Task description -
Give back exactly the lines of the material below, starting with the line with "Отслеживайте свой заказ (135, 1303)" and going on through the line with "Privacy Policy (1307, 942)".

======== Data provided ========

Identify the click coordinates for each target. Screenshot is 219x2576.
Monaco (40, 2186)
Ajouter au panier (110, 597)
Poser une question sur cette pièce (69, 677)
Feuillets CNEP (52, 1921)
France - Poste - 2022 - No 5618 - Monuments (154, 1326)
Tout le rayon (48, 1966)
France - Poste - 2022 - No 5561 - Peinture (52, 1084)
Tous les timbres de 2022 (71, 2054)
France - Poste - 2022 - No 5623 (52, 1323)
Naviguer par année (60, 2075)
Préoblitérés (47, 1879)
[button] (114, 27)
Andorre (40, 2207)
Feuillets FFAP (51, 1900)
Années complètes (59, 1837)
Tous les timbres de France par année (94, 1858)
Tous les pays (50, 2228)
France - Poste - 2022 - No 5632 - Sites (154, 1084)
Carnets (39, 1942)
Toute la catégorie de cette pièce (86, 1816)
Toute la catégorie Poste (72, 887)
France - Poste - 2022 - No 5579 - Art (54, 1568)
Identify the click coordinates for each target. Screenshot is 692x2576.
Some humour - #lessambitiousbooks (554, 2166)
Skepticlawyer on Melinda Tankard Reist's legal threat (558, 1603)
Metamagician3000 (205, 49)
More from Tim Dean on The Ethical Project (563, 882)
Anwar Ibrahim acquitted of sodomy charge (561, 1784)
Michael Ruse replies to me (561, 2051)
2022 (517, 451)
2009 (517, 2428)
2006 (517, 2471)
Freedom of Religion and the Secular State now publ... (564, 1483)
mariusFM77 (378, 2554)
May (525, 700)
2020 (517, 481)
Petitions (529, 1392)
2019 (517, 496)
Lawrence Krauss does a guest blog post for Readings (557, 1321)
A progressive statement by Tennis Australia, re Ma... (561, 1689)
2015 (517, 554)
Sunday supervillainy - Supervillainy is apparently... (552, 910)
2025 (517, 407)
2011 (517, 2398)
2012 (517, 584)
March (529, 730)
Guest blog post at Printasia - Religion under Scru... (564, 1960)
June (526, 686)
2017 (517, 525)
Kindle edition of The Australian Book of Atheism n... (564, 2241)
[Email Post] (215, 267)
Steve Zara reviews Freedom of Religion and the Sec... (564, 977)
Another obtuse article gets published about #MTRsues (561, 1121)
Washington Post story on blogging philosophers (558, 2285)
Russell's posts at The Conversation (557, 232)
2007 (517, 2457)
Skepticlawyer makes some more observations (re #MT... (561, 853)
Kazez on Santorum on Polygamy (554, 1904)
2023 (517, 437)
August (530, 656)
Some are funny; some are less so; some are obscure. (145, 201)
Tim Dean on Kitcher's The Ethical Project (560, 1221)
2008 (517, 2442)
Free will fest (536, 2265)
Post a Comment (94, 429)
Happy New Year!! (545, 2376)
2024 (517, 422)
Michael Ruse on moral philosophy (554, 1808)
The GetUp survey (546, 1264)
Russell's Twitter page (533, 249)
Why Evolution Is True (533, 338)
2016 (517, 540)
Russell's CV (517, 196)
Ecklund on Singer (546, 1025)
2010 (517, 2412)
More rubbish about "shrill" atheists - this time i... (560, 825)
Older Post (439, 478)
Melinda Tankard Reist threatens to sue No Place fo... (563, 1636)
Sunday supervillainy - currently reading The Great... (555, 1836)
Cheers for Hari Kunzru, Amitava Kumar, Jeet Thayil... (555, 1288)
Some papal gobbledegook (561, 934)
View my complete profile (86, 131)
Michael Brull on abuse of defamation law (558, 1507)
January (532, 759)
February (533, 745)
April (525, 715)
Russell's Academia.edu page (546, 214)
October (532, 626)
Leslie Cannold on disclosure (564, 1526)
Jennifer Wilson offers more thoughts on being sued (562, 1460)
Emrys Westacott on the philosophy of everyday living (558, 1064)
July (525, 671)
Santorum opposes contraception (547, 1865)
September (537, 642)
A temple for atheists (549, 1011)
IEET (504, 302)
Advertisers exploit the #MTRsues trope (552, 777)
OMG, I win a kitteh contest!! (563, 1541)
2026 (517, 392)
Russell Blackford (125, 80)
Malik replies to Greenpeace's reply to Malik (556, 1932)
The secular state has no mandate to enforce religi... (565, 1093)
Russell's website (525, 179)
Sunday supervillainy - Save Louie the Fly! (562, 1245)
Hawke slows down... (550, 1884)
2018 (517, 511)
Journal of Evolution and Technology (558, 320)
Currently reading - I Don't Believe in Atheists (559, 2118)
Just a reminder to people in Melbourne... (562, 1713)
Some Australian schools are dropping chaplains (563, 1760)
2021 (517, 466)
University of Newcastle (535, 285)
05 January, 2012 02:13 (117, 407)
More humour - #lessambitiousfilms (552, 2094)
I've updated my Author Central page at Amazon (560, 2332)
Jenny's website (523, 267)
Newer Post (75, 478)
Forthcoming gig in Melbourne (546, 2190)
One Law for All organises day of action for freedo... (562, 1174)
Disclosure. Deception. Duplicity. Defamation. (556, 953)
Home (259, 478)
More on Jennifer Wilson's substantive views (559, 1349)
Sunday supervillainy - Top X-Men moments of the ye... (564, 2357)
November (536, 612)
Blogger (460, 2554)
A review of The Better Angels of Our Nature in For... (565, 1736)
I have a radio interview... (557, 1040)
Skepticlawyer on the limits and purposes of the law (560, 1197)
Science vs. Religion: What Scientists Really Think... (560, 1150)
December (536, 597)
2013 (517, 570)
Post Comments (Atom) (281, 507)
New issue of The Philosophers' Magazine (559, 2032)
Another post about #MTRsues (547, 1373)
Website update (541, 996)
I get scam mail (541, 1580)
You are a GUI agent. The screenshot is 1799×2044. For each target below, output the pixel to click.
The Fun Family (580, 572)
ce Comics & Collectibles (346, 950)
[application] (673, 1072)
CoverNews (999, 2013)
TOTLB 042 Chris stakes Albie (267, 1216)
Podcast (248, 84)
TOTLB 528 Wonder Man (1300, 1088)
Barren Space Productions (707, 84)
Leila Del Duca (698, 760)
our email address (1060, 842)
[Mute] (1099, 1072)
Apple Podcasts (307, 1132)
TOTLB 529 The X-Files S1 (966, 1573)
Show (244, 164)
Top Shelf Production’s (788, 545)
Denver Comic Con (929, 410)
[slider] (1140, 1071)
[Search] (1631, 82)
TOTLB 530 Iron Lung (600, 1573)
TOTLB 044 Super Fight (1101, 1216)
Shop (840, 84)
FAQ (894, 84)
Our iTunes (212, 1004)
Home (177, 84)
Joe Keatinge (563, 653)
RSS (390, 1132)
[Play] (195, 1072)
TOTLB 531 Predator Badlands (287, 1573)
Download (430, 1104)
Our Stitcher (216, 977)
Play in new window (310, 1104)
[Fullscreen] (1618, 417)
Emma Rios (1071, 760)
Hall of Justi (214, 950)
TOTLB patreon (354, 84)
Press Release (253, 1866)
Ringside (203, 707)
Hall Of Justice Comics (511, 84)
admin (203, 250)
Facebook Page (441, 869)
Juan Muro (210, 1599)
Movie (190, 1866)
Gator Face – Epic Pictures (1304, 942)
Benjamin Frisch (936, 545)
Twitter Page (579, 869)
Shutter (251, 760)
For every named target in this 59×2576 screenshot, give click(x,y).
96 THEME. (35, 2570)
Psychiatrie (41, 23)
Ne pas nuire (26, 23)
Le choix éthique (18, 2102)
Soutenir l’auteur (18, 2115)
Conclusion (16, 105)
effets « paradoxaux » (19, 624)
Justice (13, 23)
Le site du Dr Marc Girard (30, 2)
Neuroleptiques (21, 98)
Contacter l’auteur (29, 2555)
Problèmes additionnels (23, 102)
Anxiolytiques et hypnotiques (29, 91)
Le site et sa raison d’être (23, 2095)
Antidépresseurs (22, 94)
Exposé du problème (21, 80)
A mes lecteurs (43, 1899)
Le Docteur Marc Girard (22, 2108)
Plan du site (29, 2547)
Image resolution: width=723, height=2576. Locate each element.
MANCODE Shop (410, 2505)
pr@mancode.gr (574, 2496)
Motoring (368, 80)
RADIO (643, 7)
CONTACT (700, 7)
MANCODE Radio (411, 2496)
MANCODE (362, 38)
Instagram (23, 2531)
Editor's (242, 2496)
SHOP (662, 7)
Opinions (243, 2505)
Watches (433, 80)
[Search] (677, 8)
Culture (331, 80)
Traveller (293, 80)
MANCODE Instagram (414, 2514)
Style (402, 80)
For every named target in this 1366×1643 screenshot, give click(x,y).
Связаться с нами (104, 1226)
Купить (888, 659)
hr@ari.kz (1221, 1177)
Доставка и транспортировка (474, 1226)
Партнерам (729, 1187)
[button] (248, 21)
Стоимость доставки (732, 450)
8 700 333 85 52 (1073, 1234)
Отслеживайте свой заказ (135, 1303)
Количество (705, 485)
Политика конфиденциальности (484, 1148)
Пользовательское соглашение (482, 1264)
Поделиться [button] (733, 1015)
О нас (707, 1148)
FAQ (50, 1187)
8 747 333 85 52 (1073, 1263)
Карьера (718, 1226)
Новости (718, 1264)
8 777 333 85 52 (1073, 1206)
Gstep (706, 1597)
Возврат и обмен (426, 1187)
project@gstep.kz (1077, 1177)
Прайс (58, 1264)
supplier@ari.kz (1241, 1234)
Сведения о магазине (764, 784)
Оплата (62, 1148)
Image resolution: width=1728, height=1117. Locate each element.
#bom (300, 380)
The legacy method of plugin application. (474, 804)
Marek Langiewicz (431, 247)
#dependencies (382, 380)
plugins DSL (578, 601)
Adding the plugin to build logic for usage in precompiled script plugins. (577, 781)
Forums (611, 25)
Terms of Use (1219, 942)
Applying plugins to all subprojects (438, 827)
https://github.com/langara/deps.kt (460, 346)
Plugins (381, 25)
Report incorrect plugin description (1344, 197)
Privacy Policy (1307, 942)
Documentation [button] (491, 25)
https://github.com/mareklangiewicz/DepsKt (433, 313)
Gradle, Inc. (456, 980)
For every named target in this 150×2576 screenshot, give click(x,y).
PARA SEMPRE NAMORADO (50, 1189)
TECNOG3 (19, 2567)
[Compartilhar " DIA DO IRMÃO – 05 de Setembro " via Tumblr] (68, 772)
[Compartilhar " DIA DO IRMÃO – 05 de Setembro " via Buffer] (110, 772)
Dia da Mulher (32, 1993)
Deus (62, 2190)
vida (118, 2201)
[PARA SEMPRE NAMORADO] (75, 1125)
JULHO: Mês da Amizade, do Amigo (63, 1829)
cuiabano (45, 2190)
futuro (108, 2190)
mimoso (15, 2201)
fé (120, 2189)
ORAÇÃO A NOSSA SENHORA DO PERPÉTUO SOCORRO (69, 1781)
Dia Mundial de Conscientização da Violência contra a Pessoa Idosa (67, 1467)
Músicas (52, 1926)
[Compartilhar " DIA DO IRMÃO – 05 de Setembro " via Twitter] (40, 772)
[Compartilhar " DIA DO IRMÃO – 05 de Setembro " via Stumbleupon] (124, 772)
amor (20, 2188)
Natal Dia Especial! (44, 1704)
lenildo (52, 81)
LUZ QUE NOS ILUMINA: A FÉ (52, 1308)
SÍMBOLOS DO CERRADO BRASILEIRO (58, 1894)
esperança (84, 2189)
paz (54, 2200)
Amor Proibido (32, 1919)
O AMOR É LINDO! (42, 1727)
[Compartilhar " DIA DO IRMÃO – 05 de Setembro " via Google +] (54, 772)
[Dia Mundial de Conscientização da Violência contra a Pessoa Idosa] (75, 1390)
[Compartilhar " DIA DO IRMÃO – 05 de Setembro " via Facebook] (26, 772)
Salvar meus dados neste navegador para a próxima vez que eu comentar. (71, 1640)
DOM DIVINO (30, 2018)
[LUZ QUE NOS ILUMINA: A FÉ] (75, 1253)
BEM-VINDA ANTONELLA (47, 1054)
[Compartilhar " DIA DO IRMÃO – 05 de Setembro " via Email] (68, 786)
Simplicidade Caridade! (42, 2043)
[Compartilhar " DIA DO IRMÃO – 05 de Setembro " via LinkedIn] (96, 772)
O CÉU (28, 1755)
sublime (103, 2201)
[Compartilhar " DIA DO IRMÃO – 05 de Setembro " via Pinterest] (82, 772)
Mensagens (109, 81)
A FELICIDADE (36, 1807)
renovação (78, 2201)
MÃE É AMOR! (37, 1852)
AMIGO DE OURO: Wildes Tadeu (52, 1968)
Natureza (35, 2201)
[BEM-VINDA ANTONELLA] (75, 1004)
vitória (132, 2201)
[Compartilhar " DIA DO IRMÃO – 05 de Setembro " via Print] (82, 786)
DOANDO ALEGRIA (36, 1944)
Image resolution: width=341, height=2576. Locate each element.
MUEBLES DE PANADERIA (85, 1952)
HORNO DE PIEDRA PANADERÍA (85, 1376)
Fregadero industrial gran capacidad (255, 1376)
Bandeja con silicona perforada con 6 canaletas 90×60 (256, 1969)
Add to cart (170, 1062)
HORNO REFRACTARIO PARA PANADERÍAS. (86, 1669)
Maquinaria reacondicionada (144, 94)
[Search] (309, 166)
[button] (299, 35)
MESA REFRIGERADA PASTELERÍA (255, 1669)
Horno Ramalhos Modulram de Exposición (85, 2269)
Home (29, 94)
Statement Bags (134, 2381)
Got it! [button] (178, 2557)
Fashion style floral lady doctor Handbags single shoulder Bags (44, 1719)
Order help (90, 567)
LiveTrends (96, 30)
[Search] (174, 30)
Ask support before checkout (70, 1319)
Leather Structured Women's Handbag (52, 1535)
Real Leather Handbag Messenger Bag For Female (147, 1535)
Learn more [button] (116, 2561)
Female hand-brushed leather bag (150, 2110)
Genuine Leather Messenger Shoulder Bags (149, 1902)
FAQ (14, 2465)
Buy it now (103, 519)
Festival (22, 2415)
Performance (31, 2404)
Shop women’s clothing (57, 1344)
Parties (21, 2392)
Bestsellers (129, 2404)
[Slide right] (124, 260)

========

Task answer -
Отслеживайте свой заказ (135, 1303)
Количество (705, 485)
Политика конфиденциальности (484, 1148)
Пользовательское соглашение (482, 1264)
Поделиться [button] (733, 1015)
О нас (707, 1148)
FAQ (50, 1187)
8 747 333 85 52 (1073, 1263)
Карьера (718, 1226)
Новости (718, 1264)
8 777 333 85 52 (1073, 1206)
Gstep (706, 1597)
Возврат и обмен (426, 1187)
project@gstep.kz (1077, 1177)
Прайс (58, 1264)
supplier@ari.kz (1241, 1234)
Сведения о магазине (764, 784)
Оплата (62, 1148)
Image resolution: width=1728, height=1117. Locate each element.
#bom (300, 380)
The legacy method of plugin application. (474, 804)
Marek Langiewicz (431, 247)
#dependencies (382, 380)
plugins DSL (578, 601)
Adding the plugin to build logic for usage in precompiled script plugins. (577, 781)
Forums (611, 25)
Terms of Use (1219, 942)
Applying plugins to all subprojects (438, 827)
https://github.com/langara/deps.kt (460, 346)
Plugins (381, 25)
Report incorrect plugin description (1344, 197)
Privacy Policy (1307, 942)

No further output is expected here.